Effluent Treatment Plants (ETPs) and water treatment plants can also potentially benefit from the technology, according to Razeen.

The water industry is one of the hardest industries to operate in due to long procurement cycles and lead times.

“90% of water start-up companies do not survive the valley of death,” he says.

In the beginning, he was the company's engineer, facilitator, and commercial viability partner.
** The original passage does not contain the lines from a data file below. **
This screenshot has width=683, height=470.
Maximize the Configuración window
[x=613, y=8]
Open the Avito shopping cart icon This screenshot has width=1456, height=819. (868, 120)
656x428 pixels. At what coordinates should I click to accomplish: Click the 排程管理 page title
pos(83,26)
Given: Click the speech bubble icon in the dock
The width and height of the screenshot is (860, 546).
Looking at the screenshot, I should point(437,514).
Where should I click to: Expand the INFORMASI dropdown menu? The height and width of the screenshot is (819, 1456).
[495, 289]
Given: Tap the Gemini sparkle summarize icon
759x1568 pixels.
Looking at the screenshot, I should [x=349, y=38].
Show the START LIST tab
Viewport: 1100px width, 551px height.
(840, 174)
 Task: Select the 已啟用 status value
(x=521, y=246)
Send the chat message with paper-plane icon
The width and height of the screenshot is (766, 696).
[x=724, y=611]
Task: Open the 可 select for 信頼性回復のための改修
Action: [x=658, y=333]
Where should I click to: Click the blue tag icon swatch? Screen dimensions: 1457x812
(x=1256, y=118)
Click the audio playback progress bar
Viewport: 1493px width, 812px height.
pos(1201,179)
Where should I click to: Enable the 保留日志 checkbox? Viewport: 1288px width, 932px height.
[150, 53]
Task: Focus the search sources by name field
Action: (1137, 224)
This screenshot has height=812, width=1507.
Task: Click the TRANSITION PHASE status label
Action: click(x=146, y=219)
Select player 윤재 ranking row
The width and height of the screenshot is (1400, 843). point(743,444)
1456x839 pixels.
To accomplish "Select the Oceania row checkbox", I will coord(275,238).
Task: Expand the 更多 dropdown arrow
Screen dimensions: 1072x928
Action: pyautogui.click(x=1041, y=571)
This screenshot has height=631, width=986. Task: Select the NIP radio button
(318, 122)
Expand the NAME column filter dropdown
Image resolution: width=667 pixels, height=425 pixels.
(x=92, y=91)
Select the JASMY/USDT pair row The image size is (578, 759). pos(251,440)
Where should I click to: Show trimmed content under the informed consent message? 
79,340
As first movers, they had to operate at a breakneck speed to comply with one utility demand after another and that too frugally with scarce resources.

He was having to play multiple roles because of the lack of understanding among people about the projects they were working with.

“The authorities appreciated our relentless efforts and have cooperated with prompt responses,” Razeen said.

Currently, the duo is in the process of closing a round for scaling up, and eventually, sometime in the future, they plan to branch out to different industry verticals in the Global South and MENA regions.

This year, they made it to the prestigious Forbes 30 under 30 Asia list.

“Last year was, however, a landmark year as I was selected as one of the 17 United Nations Young Leaders on a two-year mandate by the UN Secretary General’s Office, being the only Bangladeshi in the last four years,” Razeen told Dhaka Tribune.

“Hydroquo+ bagged the American Society of Mechanical Engineers (ASME) and Engineer 4Change (E4C) Rising star Award at New York's Annual Impact Engineered Summit that brought together worlds innovative startups working to solve SDG’s. Forbes was a cascading effect of all the work we had done,” he further said.